WORK TO COMPLETE:
Whenever a line in the data below includes the string "info", copy it out.

DATA FOR THIS TASK:
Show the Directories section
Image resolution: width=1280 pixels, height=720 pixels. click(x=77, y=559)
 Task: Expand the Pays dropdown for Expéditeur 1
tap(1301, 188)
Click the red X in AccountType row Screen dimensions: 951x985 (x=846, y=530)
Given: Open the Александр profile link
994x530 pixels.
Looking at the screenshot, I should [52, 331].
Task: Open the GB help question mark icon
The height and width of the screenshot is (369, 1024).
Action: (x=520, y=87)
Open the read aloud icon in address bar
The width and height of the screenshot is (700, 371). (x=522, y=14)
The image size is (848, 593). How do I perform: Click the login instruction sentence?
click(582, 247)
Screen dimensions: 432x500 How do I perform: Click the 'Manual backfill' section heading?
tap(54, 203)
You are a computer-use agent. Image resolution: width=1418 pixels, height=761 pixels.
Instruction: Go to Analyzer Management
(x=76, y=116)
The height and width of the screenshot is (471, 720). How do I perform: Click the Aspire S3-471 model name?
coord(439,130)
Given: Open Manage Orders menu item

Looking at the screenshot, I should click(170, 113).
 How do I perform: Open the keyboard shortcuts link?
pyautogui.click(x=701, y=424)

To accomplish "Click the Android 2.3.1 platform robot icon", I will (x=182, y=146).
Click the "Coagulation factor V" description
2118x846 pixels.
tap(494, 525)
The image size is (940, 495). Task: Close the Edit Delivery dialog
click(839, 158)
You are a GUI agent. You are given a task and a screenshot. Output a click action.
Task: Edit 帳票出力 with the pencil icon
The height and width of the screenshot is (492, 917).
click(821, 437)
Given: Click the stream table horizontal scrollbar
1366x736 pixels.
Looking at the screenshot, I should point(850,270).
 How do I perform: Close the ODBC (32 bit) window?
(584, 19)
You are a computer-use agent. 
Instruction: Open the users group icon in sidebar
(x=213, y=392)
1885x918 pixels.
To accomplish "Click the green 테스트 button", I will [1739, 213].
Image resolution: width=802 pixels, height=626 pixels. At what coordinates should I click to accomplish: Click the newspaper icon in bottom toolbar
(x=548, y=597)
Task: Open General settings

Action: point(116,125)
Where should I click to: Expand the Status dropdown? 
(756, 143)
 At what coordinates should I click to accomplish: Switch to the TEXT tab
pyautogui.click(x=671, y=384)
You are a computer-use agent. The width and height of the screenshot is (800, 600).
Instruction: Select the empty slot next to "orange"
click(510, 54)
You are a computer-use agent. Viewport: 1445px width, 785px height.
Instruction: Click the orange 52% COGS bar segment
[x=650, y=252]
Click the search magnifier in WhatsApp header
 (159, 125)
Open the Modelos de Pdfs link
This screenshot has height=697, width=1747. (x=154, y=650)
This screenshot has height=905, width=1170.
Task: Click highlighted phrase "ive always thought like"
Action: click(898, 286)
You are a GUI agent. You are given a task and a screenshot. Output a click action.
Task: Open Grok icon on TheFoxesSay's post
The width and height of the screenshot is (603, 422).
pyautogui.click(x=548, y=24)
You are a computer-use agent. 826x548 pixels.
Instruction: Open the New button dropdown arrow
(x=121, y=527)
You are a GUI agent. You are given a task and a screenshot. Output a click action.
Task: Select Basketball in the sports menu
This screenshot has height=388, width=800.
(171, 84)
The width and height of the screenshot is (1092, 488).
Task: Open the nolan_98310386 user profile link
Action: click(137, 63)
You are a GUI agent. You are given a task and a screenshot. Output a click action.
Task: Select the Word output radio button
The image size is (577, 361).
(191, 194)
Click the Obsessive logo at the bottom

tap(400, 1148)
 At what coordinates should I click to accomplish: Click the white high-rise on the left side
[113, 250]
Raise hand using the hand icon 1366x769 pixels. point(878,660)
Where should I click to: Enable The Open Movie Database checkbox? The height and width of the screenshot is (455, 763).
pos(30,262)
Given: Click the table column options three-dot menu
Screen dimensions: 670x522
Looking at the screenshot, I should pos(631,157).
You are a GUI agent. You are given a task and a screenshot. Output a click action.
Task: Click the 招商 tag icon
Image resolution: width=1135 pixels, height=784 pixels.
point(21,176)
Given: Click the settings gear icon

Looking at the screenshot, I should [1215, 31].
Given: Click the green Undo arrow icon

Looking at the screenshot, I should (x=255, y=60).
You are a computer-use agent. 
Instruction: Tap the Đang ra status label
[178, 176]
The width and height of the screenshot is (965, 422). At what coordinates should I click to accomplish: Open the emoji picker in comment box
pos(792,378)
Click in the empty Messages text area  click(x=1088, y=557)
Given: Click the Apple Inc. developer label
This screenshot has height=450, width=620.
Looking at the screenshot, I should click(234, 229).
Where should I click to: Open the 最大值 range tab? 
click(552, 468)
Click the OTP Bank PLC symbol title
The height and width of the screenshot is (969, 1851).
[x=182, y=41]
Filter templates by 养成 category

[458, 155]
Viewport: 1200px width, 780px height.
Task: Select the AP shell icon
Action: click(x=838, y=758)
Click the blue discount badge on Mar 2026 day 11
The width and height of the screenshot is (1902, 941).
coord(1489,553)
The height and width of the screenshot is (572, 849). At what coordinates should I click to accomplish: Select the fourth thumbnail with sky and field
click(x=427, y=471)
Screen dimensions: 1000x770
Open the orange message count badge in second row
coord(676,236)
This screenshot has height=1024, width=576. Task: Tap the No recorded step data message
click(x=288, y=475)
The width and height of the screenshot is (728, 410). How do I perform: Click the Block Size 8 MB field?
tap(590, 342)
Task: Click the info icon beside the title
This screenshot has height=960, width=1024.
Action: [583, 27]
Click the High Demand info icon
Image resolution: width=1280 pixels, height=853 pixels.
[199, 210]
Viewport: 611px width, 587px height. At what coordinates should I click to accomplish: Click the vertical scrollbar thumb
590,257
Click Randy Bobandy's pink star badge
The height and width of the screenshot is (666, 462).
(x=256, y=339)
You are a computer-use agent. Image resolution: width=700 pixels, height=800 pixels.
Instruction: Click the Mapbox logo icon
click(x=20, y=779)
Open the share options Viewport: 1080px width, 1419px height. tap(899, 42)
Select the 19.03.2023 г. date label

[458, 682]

OUTPUT BELOW:
Task: Click the info icon beside the title
Click the High Demand info icon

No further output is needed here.